Nathalie Appéré, maire de Rennes
« Nous avons 28 enfants qui dorment sous des tentes et 20 autres qui sont hébergés dans des conditions déplorables. On se heurte aujourd’hui aux limites de ce que nous, ville, on peut faire. En clair, on ne peut pas gérer seuls cette crise systémique et structurelle », explique la maire de Rennes. Au début de son mandat, Nathalie Appéré (PS) s’était engagée à ce qu’aucun enfant ne dorme dans la rue.
Mais le volontarisme politique et financier (Rennes a créé et gère 900 places d’hébergement, la municipalité dépense trois millions d’euros par an en dehors de son champ de compétence) des villes a ses limites. Il est donc important, explique-t-on à Rennes, de « poser les choses sur ce qu’on dépense à la place de l’État ». À titre d’exemple, Strasbourg facture la mise à disposition d’un gymnase, Bordeaux d’une salle d’accueil, Grenoble l’hébergement d’une famille… Les sommes réclamées vont de 130 000 euros pour Bordeaux à trois millions d’euros pour Rennes.
Au-delà, il s’agit pour ces élus d’obtenir une réponse du gouvernement face à l’aggravation du nombre de personnes sans-abri. Jeanne Barseghian, maire EELV de Strasbourg, insiste : « Nous ne pouvons plus accepter des plans grands froids décidés à la dernière minute, des mobilisations en dernier recours et, selon les températures, de gymnases… Nous demandons au gouvernement de revoir tout le système d’hébergement d’urgence : des critères d’acceptation, des nuitées dans les hôtels, de la gestion au thermomètre… »

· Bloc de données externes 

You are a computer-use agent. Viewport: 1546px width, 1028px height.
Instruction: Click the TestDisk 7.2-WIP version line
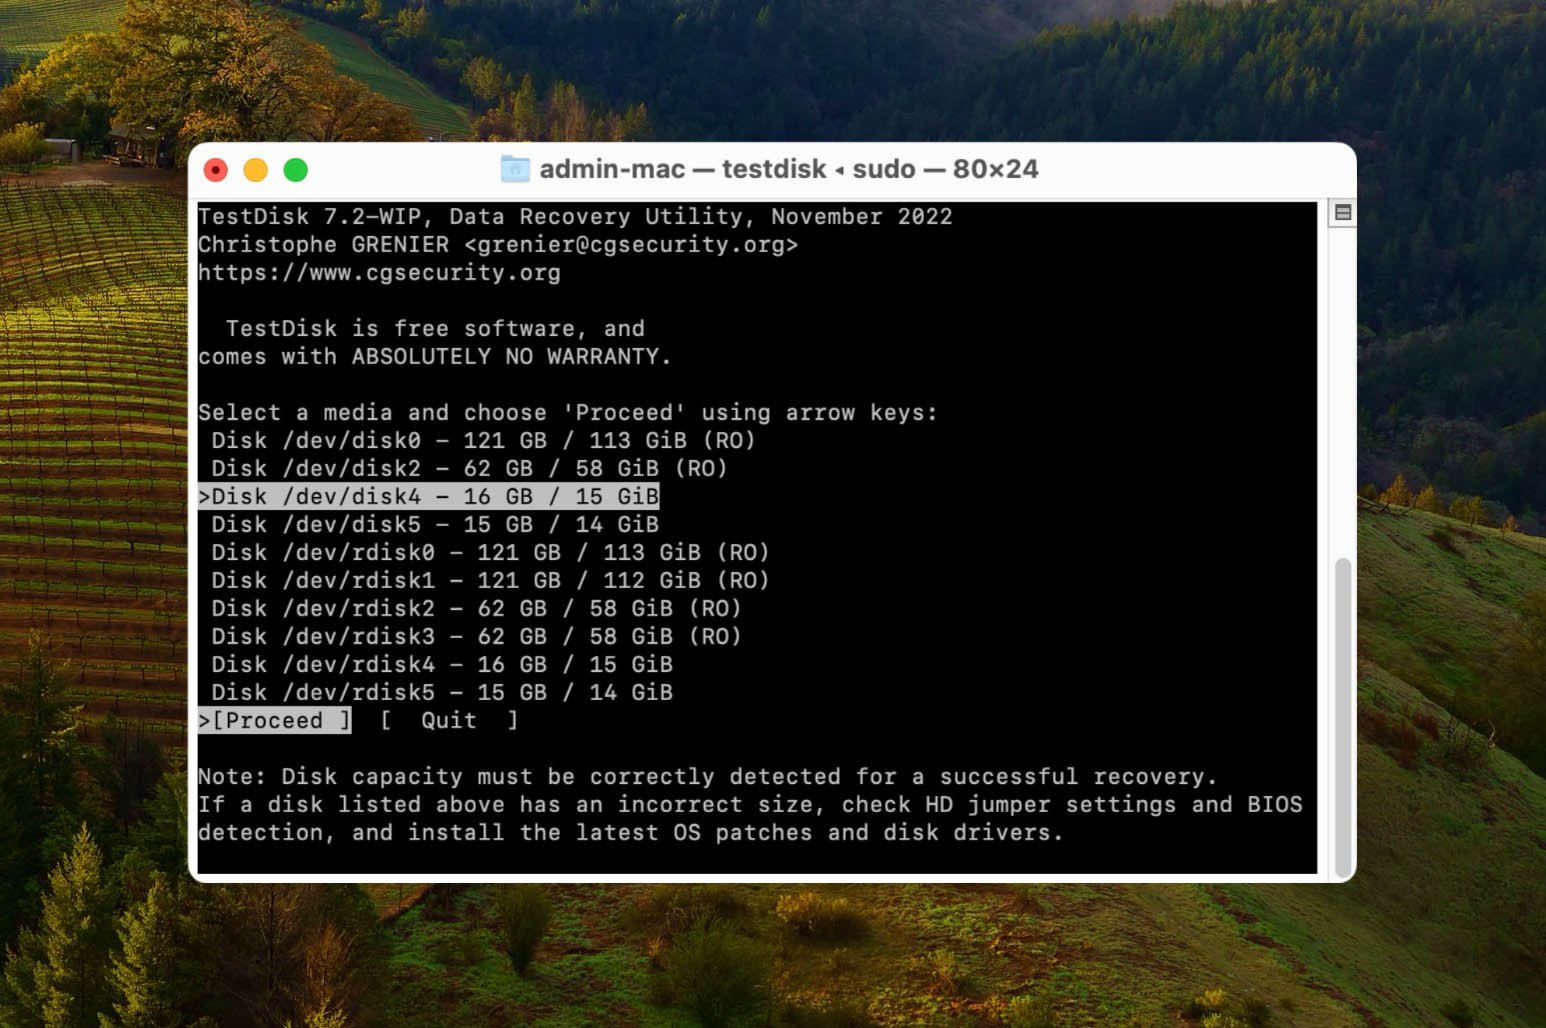coord(575,216)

Une proposition de loi pour faciliter les réquisitions de logements vides
Dans un courrier daté de décembre, ces cinq maires, avec celle de la ville de Paris, avaient demandé un rendez-vous au président de la République. Début octobre déjà, ils avaient intenté des recours devant leurs préfectures respectives pour demander à l’État de rembourser les sommes dépensées par les municipalités afin de venir en aide aux sans-abri. Un cri d’alerte resté lettre morte. Alors ils ont décidé de passer à la vitesse supérieure. « Le constat est posé depuis des mois, voire des années, avec des alertes extrêmement claires », a précisé Jeanne Barseghian dans une conférence de presse en ligne avec ses homologues.
Évoquant le dernier rapport de la Fondation Abbé-Pierre qui comptabilise 330 000 personnes sans domicile en France, la maire de Strasbourg a dénoncé « le silence assourdissant de l’État ». Éric Piolle, maire écologiste de Grenoble, a rappelé « la promesse » du président de la République en 2017, selon laquelle personne ne devait dormir à la rue d’ici la fin de son premier quinquennat. « Sept ans plus tard, on est loin de cette promesse », constate-t-il. Plusieurs associations et acteurs concernés par l’hébergement d’urgence se sont montrés solidaires de la démarche des élus, comme le collectif Le revers de la médaille, qui rappelle au passage qu’à l’approche des Jeux olympiques 2024, 20 000 places en France dont 7 000 en Île-de-France sont nécessaires pour mettre à l’abri les personnes à la rue.
Le sénateur Ian Brossat (PCF) avait en ce sens déposé une proposition de loi le 11 janvier visant à confier aux maires le droit de réquisitionner des bâtiments vides. Le texte de l’ancien adjoint au logement à Paris rappelle ce « paradoxe persistant » : alors que le nombre de sans domicile fixe en France a augmenté de 30 000 en un an, le parc de logements vacants n’a cessé de croître dans les grandes métropoles. À titre d’exemple, 10 % du parc immobilier est vacant à Paris et Lille, 9 % à Marseille.